2023年8月25日、東京証券取引所で雪印メグミルクの株価が一時2,428円まで買われ、年初来の高値を更新した。今年2月10日の安値1,700円から6カ月半で42.8%の上昇である。

雪印メグミルクは、牛乳や乳製品および食品の製造・販売等を手がける企業である。創業当時に製造を開始したバターをはじめ、マーガリン類やチーズを中心とした「乳製品事業」のほか、牛乳・乳飲料およびヨーグルト、果汁・野菜・清涼飲料、デザートなど多様な商品を手がける「市乳事業」、ミルクの持つ価値の研究成果を商品化した粉ミルクや機能性食品を中心する「ニュートリション事業」、酪農生産に関わる「飼料・種苗事業」等を展開している。

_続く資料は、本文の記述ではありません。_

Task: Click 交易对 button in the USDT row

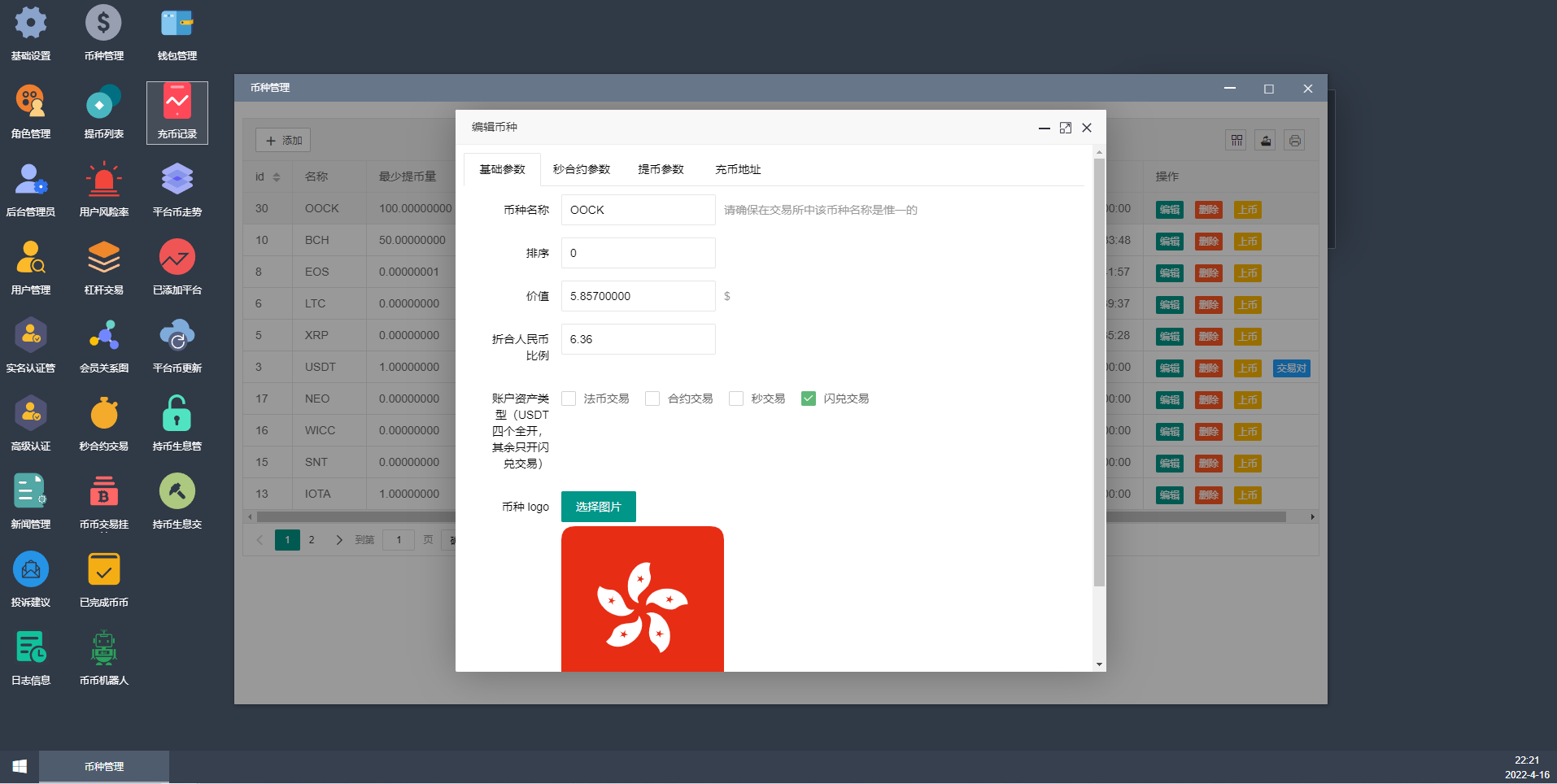Action: [1291, 368]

後段で述べる通り、雪印メグミルクが8月9日に公表した2024年3月期・第1四半期(2023年4月1日~2023年6月30日)の連結業績で純利益が前年同期比167.0%増と大幅な増益となったことが、株価にも追い風となっているようだ。今回は雪印メグミルクの話題をお届けしよう。

雪印メグミルク、純利益は167%増

8月9日、雪印メグミルクは2024年3月期・第1四半期(2023年4月1日~2023年6月30日)の連結業績を公表した。同期の売上高は前年同期比6.3%増の1,501億8,500万円、本業の利益を示す営業利益は同32.1%増の52億5,900万円、経常利益は同26.1%増の58億8,700万円、純利益は同167.0%増の35億8,800万円と大幅な増益となった。

主要セグメントの概況は以下の通りである。
なお、セグメントごとの売上高は、外部顧客に対する金額を記載している。

乳製品

乳製品のセグメントには、乳製品(チーズ、バター、粉乳等)や油脂、ニュートリション事業(機能性食品、粉ミルク等)等の製造・販売が含まれている。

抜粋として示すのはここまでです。